— start of Records shown —

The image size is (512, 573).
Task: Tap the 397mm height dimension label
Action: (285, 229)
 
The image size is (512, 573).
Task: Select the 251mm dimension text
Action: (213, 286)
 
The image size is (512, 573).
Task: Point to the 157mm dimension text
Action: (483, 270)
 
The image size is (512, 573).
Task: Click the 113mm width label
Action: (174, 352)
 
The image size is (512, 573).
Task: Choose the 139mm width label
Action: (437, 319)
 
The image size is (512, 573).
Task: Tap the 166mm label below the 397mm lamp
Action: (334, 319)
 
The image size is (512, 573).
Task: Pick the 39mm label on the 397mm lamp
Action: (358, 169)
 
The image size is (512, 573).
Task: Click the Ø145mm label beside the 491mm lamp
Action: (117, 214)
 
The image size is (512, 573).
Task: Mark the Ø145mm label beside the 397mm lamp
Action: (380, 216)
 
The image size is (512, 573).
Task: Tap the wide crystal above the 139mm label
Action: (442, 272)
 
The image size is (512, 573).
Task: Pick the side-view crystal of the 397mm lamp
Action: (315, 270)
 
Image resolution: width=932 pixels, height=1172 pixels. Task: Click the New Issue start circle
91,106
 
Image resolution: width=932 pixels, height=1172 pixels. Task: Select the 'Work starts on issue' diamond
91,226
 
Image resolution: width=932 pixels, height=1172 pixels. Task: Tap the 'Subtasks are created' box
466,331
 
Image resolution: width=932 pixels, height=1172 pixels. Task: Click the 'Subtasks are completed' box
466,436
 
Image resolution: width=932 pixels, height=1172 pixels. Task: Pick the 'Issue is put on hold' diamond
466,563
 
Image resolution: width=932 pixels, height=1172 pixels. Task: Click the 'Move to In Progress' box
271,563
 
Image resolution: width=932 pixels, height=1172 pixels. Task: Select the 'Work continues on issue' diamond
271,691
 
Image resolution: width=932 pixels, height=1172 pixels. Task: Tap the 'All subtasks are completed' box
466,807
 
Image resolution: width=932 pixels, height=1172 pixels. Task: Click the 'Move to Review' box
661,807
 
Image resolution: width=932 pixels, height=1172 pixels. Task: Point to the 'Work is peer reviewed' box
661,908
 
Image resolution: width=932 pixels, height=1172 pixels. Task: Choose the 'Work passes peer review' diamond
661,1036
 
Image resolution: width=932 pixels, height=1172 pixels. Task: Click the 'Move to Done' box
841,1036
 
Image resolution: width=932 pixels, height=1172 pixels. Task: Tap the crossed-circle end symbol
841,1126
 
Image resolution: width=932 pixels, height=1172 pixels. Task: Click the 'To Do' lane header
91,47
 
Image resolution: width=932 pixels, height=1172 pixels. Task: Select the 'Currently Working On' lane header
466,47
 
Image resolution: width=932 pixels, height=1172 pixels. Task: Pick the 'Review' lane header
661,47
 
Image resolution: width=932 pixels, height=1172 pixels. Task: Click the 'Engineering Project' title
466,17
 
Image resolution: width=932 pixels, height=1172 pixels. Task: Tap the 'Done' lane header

— end of Records shown —

(What is needed): Rewrite the records from their first line through the line containing "Action: (483, 270)", changing "dimension text" to "dimension label" and leaving everything else unchanged. Return only those lines.

(Task result):
The image size is (512, 573).
Task: Tap the 397mm height dimension label
Action: (285, 229)
 
The image size is (512, 573).
Task: Select the 251mm dimension label
Action: (213, 286)
 
The image size is (512, 573).
Task: Point to the 157mm dimension label
Action: (483, 270)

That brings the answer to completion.